The most useful question is not "is this SD good?" but "is this SD expected for this data?" Two benchmarks help:
- Coefficient of Variation (CV) = (SD / Mean) × 100 — expresses SD as a percentage of the mean, making comparison across different units possible. A CV under 15% is generally considered low variability; above 30% is high. For the grocery example: CV = (18.24 / 154.20) × 100 = 11.8% — reasonably consistent spending.
- Compare to similar datasets — if you know the typical SD for your field, compare directly. In educational testing, a class SD of 8–12 points on a 100-point exam is typical. A class SD of 2 points suggests the test was too easy; a SD of 25 points suggests extreme spread in preparation.
The standard deviation calculator displays both SD and the coefficient of variation alongside the result, so you can assess spread in context rather than as a raw number.
Common Mistakes to Avoid When Calculating Standard Deviation
-
Dividing by n instead of n − 1 for a sample. This produces population SD when you need sample SD. The results look similar but are technically wrong for inferential statistics. When in doubt, use n − 1 — it is the correct default for any sampled data.
-
Forgetting to square the deviations before summing them. Students sometimes add the raw deviations (xi − x̄) instead of the squared deviations. Raw deviations always sum to zero — positive and negative deviations cancel exactly. If your sum of deviations equals zero, you have added the unsquared values. Go back and square each one before summing.
-
Taking the square root too early. Standard deviation is the square root of the variance, not the square root of individual squared deviations. Calculate the full sum of squared deviations, divide by n − 1, and only then take the square root of the result.
-
Using the wrong mean when working with grouped or weighted data. If your data has frequencies (value 7 appears 4 times, value 9 appears 6 times), you must use the weighted mean, not the simple sum divided by count of unique values. Using the unweighted mean with frequency data produces a wrong standard deviation.
-
Assuming standard deviation applies the same way to non-normal distributions. The empirical rule (68-95-99.7) only holds for approximately normal distributions. For heavily skewed datasets — income data, website traffic, biological counts — the rule breaks down. Standard deviation still measures spread, but you cannot assume that "within 2 SD" means "95% of values." The statistics calculator shows skewness alongside SD to help you assess whether the empirical rule applies.
Frequently Asked Questions
What is standard deviation in simple terms? Standard deviation is a measure of how spread out the values in a dataset are around the mean. A small standard deviation means most values cluster close to the average; a large one means they are widely scattered.

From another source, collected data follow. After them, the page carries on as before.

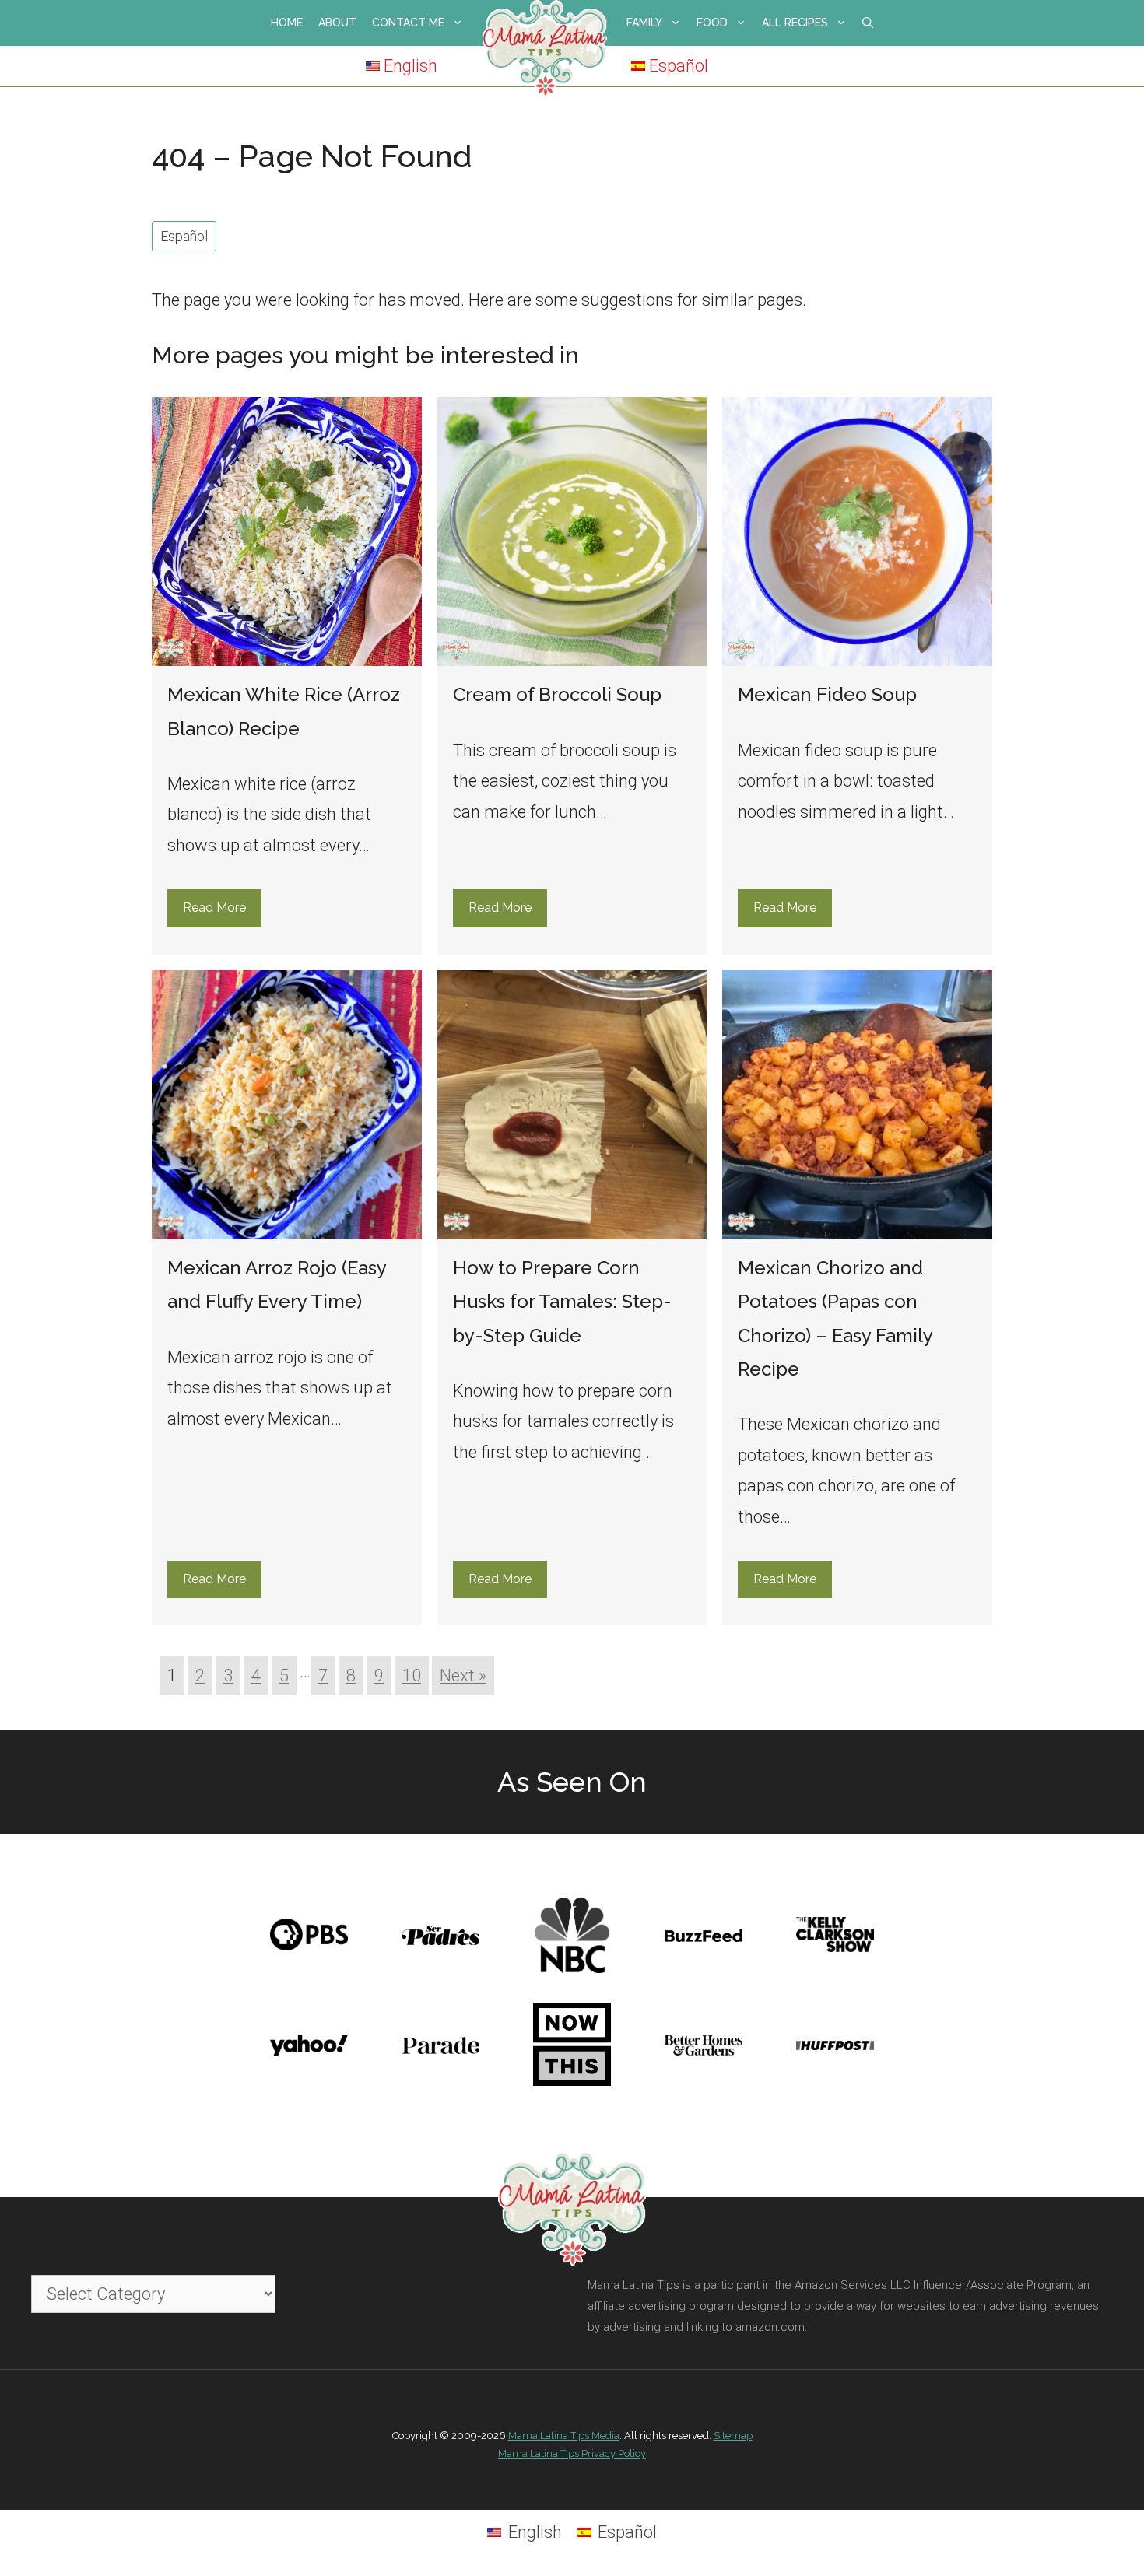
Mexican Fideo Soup (827, 694)
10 (411, 1675)
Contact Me (408, 22)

For example, two classes both average 75 on an exam — but if Class A has SD = 4 and Class B has SD = 18, Class B has far more varied performance, from students failing to students excelling.

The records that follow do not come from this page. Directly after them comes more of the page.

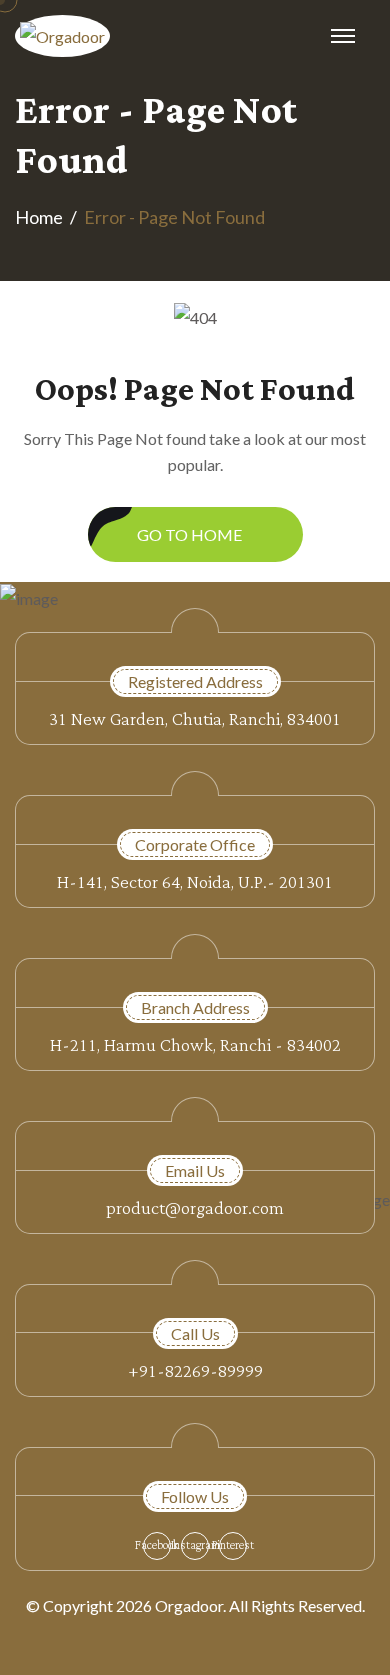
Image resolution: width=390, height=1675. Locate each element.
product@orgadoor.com (195, 1208)
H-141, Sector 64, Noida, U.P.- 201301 (195, 882)
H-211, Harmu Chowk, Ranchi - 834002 (195, 1045)
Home (39, 217)
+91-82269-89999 (195, 1371)
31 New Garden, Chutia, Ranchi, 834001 (195, 719)
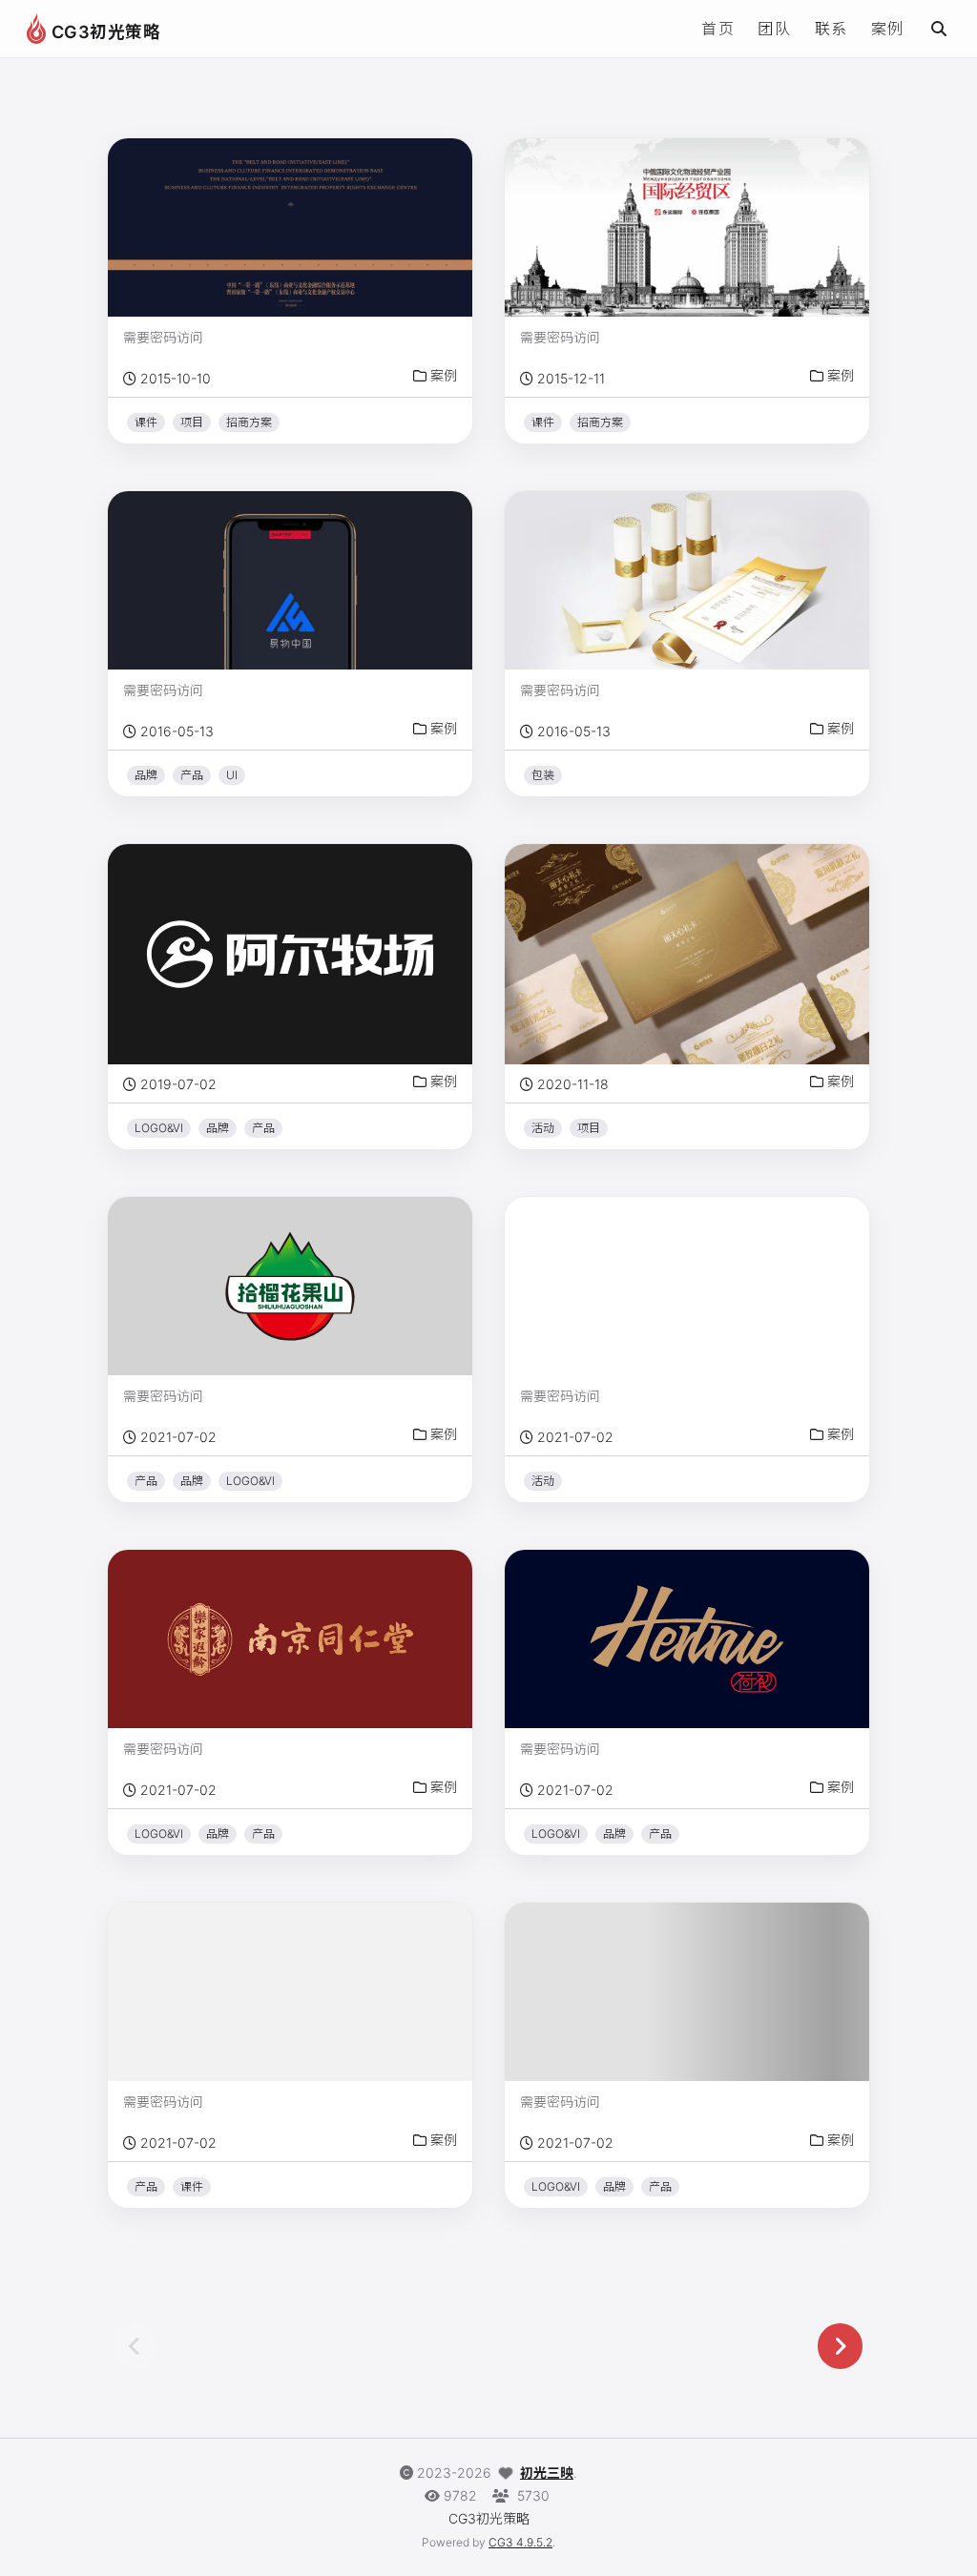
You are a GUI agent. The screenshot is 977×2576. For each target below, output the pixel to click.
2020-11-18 (573, 1084)
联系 (831, 28)
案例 (887, 28)
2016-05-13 (177, 731)
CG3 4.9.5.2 (520, 2542)
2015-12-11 (571, 378)
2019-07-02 (178, 1084)
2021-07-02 (178, 1437)
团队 (774, 28)
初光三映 (546, 2472)
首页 (718, 28)
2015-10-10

What if all my values are the same — what is the standard deviation? If every value in your dataset is identical, the standard deviation is exactly zero. Every deviation from the mean is zero, every squared deviation is zero, and the square root of zero is zero. A standard deviation of zero is the lower bound — it is mathematically impossible to get a negative standard deviation. If your calculation produces a negative number, you have an arithmetic error before the square root step.
What is the difference between variance and standard deviation? Variance is the average of squared deviations from the mean. Standard deviation is the square root of variance. The key practical difference is units: if your data is in dollars, variance is in dollars-squared (which has no intuitive meaning), while standard deviation is back in dollars. Standard deviation is almost always the number you report because it exists in the same units as the original data and can be compared directly to the mean.

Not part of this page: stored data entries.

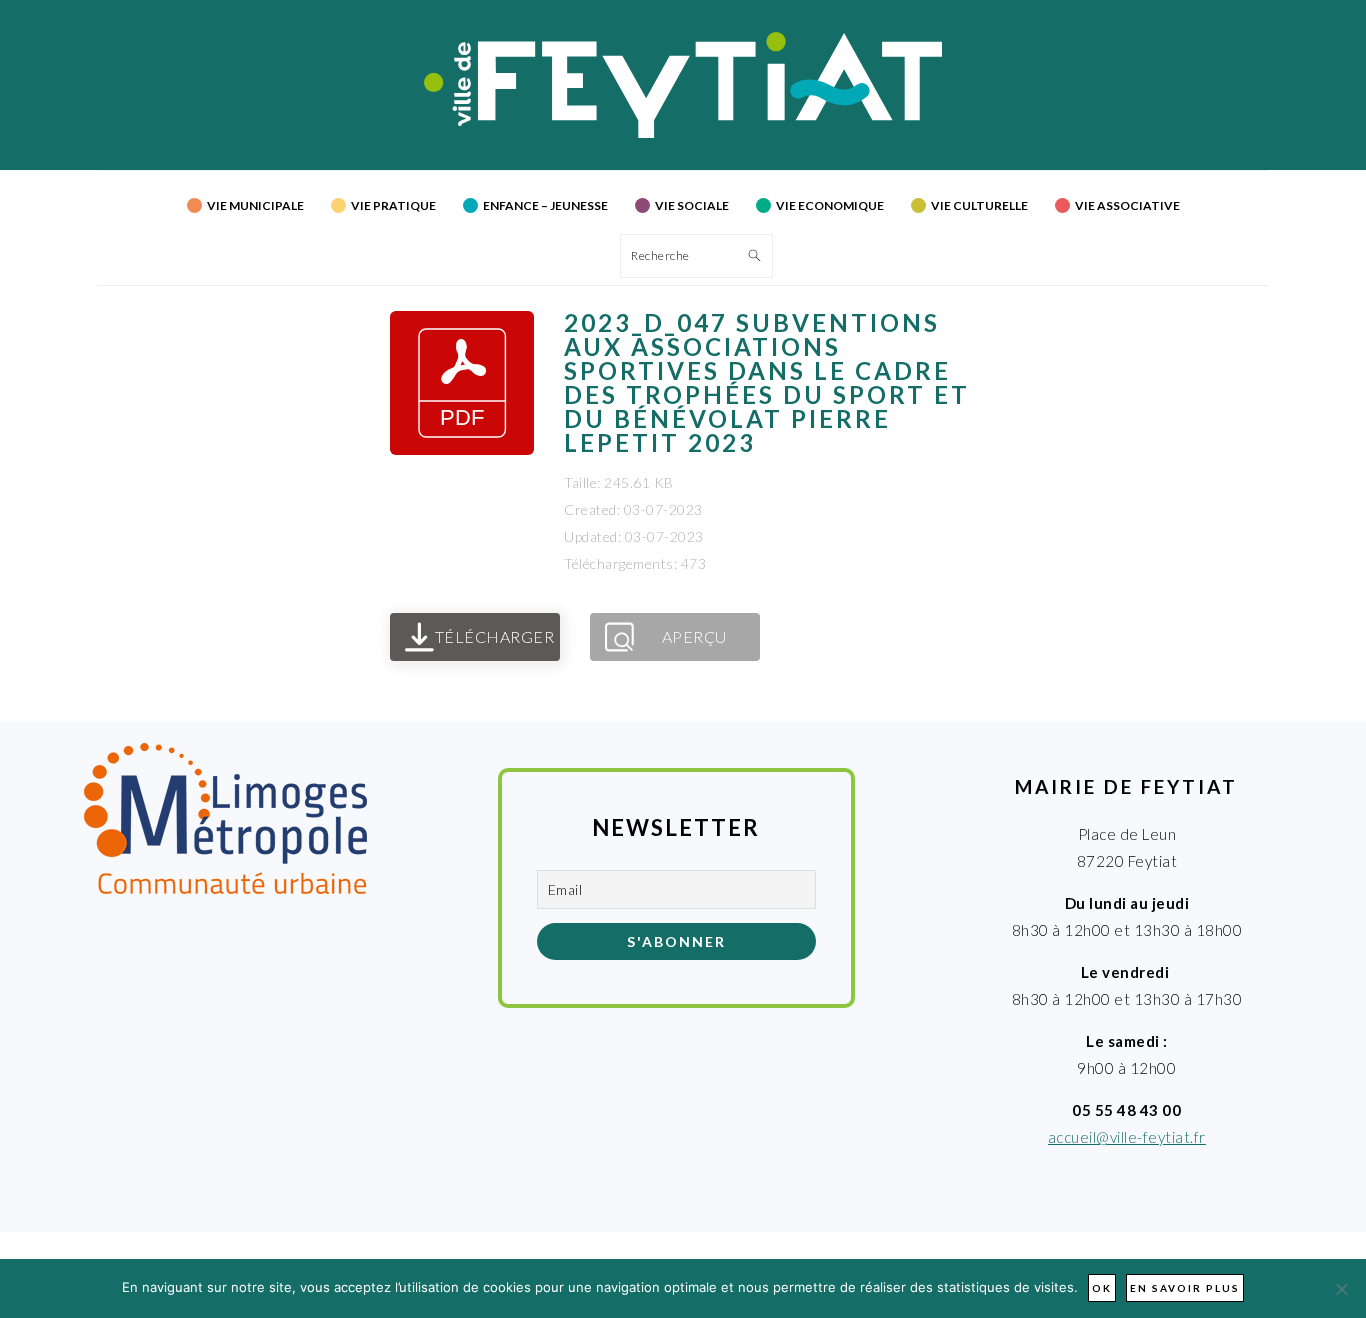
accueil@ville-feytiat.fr (1127, 1137)
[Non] (1341, 1289)
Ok (1102, 1288)
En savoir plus (1185, 1288)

How many data points do I need for standard deviation to be reliable? Standard deviation becomes more reliable as sample size increases. With fewer than 10 data points, the standard deviation estimate has wide confidence intervals and may not represent the true population spread well. For reporting purposes, most statistical standards recommend at least 30 data points for a sample SD to be meaningful. Below that threshold, report the SD alongside the sample size so readers can assess the reliability themselves.
When should I use the standard deviation calculator vs calculating by hand? Calculate by hand when you are learning the formula, completing a homework problem, or working with 5–10 data points and need to show your work. Use the standard deviation calculator for any dataset larger than 10 values, when working with real data where an arithmetic error has consequences, or when you need additional statistics (mean, variance, coefficient of variation) alongside the SD. Manual calculation is valuable for understanding; automated calculation is valuable for accuracy at scale.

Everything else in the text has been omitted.